The use of electronic distribution mechanisms such as the GRB Coordinates Network (GCN), Astronomer’s Telegrams (ATEL; Rutledge, 1998) , IAU Circulars, the Transient Name Server111https://wis-tns.weizmann.ac.il/, and services relaying Virtual Observatory Event (VOEvent; Williams & Seaman, 2006) messages have significantly alleviated the dissemination bottleneck. These mechanisms provide fast dissemination of transient alerts, but the data volume to date has been manageable enough for manual and visual processing upon receipt. For reference, the 4 Pi Sky collaboration maintains a database of VOEvent alert events going back to April 2014 that includes about 2.2 million alerts as of the writing of this paper (see Staley & Fender, 2016a and Staley & Fender, 2016b). The largest volume of these alerts are reports of Swift re-pointings broadcast by the GCN, but they also include photometric alerts from the ASAS-SN and Gaia collaborations among others.
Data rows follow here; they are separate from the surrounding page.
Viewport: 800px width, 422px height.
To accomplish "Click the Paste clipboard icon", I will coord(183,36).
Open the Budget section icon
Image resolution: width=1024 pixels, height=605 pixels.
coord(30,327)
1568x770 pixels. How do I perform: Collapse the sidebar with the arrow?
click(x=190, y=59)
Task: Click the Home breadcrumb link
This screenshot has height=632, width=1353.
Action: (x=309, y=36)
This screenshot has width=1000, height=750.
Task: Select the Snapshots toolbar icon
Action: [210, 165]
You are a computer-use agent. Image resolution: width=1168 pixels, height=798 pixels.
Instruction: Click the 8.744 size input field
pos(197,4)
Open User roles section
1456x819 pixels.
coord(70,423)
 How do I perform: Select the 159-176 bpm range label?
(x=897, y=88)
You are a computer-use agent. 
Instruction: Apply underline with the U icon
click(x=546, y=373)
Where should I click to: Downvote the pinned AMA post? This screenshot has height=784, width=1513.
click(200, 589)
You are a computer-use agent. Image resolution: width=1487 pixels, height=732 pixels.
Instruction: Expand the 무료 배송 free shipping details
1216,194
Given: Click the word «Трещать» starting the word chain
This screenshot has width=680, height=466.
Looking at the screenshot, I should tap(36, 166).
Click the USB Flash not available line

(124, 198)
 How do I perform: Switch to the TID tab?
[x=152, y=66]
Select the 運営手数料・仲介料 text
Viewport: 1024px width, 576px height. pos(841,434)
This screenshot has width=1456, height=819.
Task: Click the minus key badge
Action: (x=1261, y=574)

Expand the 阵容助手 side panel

However, in the era of ZTF and upcoming Large Synoptic Survey Telescope (LSST; Ivezic et al., 2008), the bottleneck to discovery will likely shift from distribution to the ability to quickly isolate and prioritize detections of interest amid the flood of alert events: The volume of VOEvents included in the 4 Pi Sky database from all sources is about two nights of alerts from ZTF. Rather than only reporting events likely to be new explosive extragalactic transients, these surveys will stream all sources that are above a specified detection threshold in the difference image, whether they are likely due to transients, variable stars, or moving objects. This approach allows the science user the greatest flexibility in identifying candidates of interest for their individual science program. However, these alert streams place greater demands on network bandwidth and require new software systems to filter and aggregate sources of interest. Robust and scalable real-time processing capabilities for automated filtering and analysis of these alerts and subsequent integration capabilities with distribution mechanisms is therefore critical for enabling fast follow-up action and observations of time sensitive astronomical activity.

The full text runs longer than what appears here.